As we explained in “Mickey Mouse Gas Hub in Orlando? New Florida Interstate Pipelines Drive Demand,” the 460-mile, 1.1 Bcf/d Sabal Trail pipeline planned by a joint venture of Spectra and NextEra will provide Florida with a third major gas pipeline, as well as additional gas-delivery capacity to the state’s biggest gas user—NextEra’s Florida Power & Light (FPL) subsidiary. FPL needs that gas to meet fuel requirements for its expanding gas-fired generation fleet. FPL has committed to take 400 MMcf/d of Sabal Trail’s capacity when the pipeline opens in May 2017, increasing to 600 MMcf/d in May 2020 and possibly to 800 MMcf/d a few years after that. The Florida Public Service Commission ruled in late October that FPL’s commitment for Sabal Trail capacity is “prudent”, and at least two other big electric utilities—Duke Energy Florida and Tampa Electric—are looking into making smaller commitments of their own. The $3 billion Sabal Trail pipeline will begin near Station 85 on Transco’s mainline (in Choctaw County, AL) and end at a planned new gas hub in Osceola County, FL, near Orlando. From there, 400 MMcf/d of gas will move further south (to Martin County, FL) through the $550 million, 126-mile Florida Southeast Connection (FSC) that NextEra will build on its own (see Figure 1). FSC will be finished by May 2017 as well.
Source: Spectra Energy and NextEra Energy (Click to Enlarge)

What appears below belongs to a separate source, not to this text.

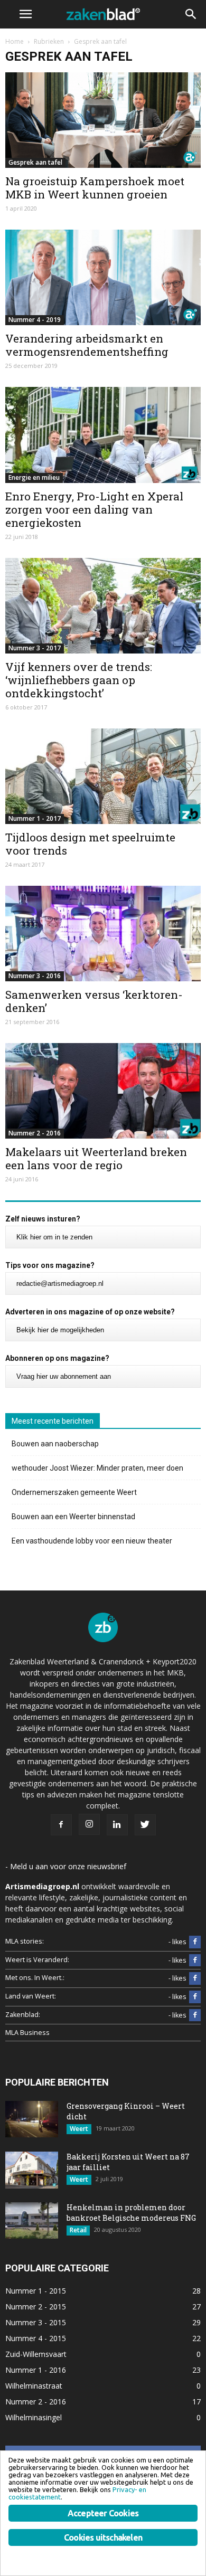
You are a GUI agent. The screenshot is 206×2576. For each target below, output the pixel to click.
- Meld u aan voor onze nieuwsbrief (65, 1866)
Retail (78, 2229)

The initial thinking about Sabal Trail was that, unlike the two existing pipelines to Florida (Panhandle Energy’s Florida Gas Transmission and Spectra and Williams’ Gulfstream), which receive most of their supplies from conventional Gulf Coast production, the new pipeline would likely be fed by shale production from the Midcontinent and Texas. Midcontinent and Texas supplies have been looking for a home in the Gulf as surging Marcellus production overtakes their traditional markets in the northeastern US. But Marcellus producers, eager to continue ramping up their operations, are looking for gas buyers well beyond the Northeast. Williams (the owner of Transco, the mainline that runs from Texas to New York City) is helping them in that effort by developing the Atlantic Sunrise project (and the related Hillabee Expansion—a Station 85-to-Sabal-Trail connector we’ll get to in a bit) to help make Marcellus gas deliveries to the southeastern US possible. Atlantic Sunrise would include pipeline looping, compressor additions, and modifications to Transco’s mainline to accommodate southerly flow. By July 2017 the project would provide Marcellus producers with somewhere between 450 Mdth/d up to more than 1 Mdth/d of firm, southbound transportation capacity on Transco as far south as Station 85 (see Figure 2).
Source: Williams (Click to Enlarge)
Receipt points for Marcellus gas delivered under the Atlantic Sunrise project would be along a prime stretch of Marcellus activity: Transco’s Leidy Line between the existing Grugan Interconnect in Clinton County, PA and Transco’s Station 515 in Luzerne County, PA (see Figure 3). The gas would run east along the Leidy Line to Transco’s mainline, which with the Atlantic Sunrise project’s improvements would make the mainline bi-directional through Transco zones 4, 5 and 6. (Atlantic Sunrise would be a follow-up to the Leidy Southeast project, which by 2015 will enable increasing amounts of Marcellus gas to move southward by building about 30 miles of additional looping in Pennsylvania and New Jersey.) Williams has called the response to Atlantic Sunrise’s open season (which ended September 27, 2013) “overwhelming” and said the open season indicated very strong levels of interest from both the gas supply and market sides. The project looks very much like a go.